ALBANS CITY — St. Albans City voters will be given a chance to weigh in on a proposed $2.5 million renovation to city hall.

Monday night the council voted to hold a public meeting on the proposed renovation, prior to moving forward with a November bond vote.

During its goal setting session at the beginning of the fiscal year, city council instructed staff to make city hall a priority with a focus on improving accessibility and meeting Americans with Disability Act (ADA) standards, increasing storage space for public records, and improving energy efficiency, explained Mayor Liz Gamache.

The proposed plans include elevator access to the building along the south side, two new vaults, and an upgrade of all of the mechanical systems. In addition, the council chambers would be relocated to the south side of the building and expanded, and improvements would be made to acoustics in the gym to make it more usable for performances and other events.

If the city were to borrow the funds for the renovation at 3.5 percent over 20 years, the annual payments would be $172,000, said Cloud.

The city is making final payments on the library bond of $36,000 per year and a tax anticipation note of $97,000. The city anticipates energy savings of $16,000 per year from the renovation. In addition, the city is setting aside $50,000 in general funds for a city hall window replacement program. Combining those funds would allow the city to make the bond payment for the renovation without raising taxes.

“This is a heckuva an opportunity to be able to do it within the funds the voters have given us to run the city,” said Cloud.

“This is a great project. I love it,” said Ward 1 council member Tim Hawkins. However, he also expressed doubt about the need to do the project now. He asked what impact paying off the tax anticipation note and the library bond would have on the tax rate.

The library bond and the loan to purchase the Little League fields were sold to the voters as temporary loans that would go away, argued Hawkins. The Little League loan also will be paid this year, but the annual savings will be just $1,550.

Now the city is proposing to say to taxpayers, “We’re going to load you up again,” argued Hawkins.

“What’s the alternative?” asked Cloud. “We’ve owned this building for 100 years and we’ve known for 20 years that we have to address these issues.” When the city is trying to encourage developers to renovate downtown buildings, it should do the same, Cloud argued.

Hawkins asked what are the advantages to doing so immediately.

Cloud replied that the city could make the improvements without raising the current tax rate, an opportunity that is not likely to come again. “We did the library 20 years ago,” he said. “Now we can do city hall.”

“I think it’s a legacy opportunity,” said Cloud.

Ward 2 representative Scott Corrigan objected to the phrasing used by Cloud in the past when he had referred to the retirement of current debt as creating capacity for new debt. “I take a little bit of offense at the term ‘available capacity,'” said Corrigan, adding the money being used to pay the current bonds is his, too.
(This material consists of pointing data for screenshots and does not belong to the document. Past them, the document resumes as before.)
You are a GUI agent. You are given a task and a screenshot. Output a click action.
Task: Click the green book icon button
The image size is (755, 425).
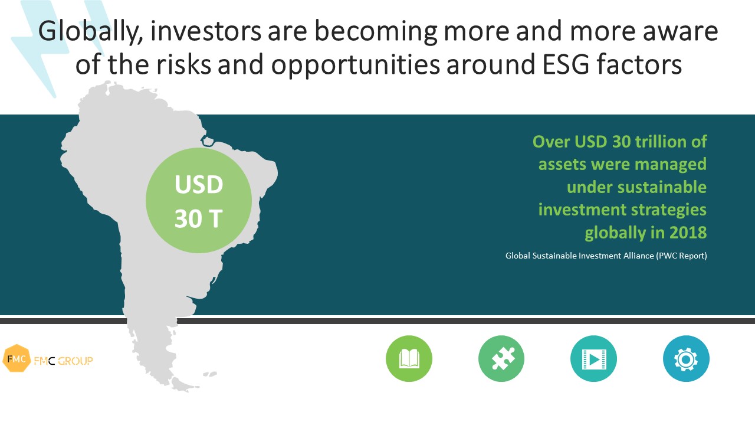click(x=409, y=358)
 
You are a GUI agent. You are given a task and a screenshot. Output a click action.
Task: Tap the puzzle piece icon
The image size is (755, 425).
click(x=501, y=358)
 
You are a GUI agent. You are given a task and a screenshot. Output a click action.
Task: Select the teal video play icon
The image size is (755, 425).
click(x=593, y=358)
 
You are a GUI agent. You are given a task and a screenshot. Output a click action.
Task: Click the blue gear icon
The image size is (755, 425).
click(x=686, y=358)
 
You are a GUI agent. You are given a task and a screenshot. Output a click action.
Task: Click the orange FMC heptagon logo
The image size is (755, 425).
click(x=16, y=358)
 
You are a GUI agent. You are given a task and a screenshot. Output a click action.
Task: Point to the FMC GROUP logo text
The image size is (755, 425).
click(x=63, y=361)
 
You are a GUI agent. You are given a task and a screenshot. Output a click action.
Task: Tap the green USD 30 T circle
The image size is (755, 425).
click(x=199, y=200)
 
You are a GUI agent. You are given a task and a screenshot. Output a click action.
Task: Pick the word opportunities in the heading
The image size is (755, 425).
click(x=356, y=65)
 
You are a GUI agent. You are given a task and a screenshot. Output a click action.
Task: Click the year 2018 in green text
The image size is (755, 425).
click(x=688, y=233)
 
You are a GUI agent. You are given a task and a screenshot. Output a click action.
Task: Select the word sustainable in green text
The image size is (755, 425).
click(x=662, y=187)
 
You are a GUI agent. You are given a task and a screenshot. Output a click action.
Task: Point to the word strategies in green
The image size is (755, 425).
click(x=669, y=210)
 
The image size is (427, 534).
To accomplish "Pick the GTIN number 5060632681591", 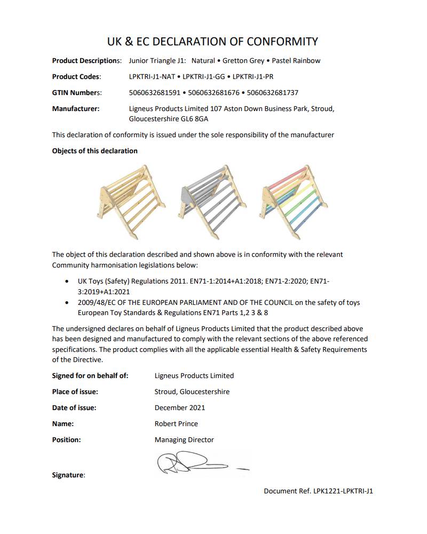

He also expressed doubt about moving forward with the project now.

“It’s not an option to do nothing,” said Gamache. “The handicapped accessibility needs to be improved.” Interest rates are still low, she noted, and an increase in rates of even half a percentage point could make the project less viable.

“I think we’ve waited too long on this building,” said Ward 2 council member Jim Pelkey. He pointed to conditions for handicapped access, which is currently down an alley with signs warning of falling ice and snow and which is also plagued by bird feces. There is no handicapped access to the second floor except for a small chair attached to the stairs.

“We have lighting that’s atrocious,” said Pelkey. “It needs to be brought up to code.”

Pelkey, too, noted that the city is asking other downtown building owners to make investments in their properties. “We have a building that is a focal point of the city,” he said.

“What I’m saying is – is now the appropriate time,” said Hawkins, noting that the city “has a lot going on.” He also noted the public would save money if the notes were retired, although it has not yet been determined what the savings would be for a typical taxpayer.

City resident Henry Demar noted an assessment was done of the needs at city hall about 15 years ago. “As far as I know it was thrown in the corner and left there,” he said.

“Take into a consideration those who may be in wheelchair. Those who may be blind,” said Demar. Nationwide, 20 percent of the population is handicapped, he said.

“I would really like to the see the city bring everything up to standards as soon as possible,” he said. In order to vote on Town Meeting Day, handicapped residents must dodge ice to go down that alleyway, he reminded the council.

Dave Kimel, a city resident and manager of the Collins Perley Sports & Fitness Center, said the issue should go before voters. “If voters want a one or two or three year savings… that’s their choice.”

The council voted to move forward with a public hearing. All voted in favor except Corrigan, who abstained.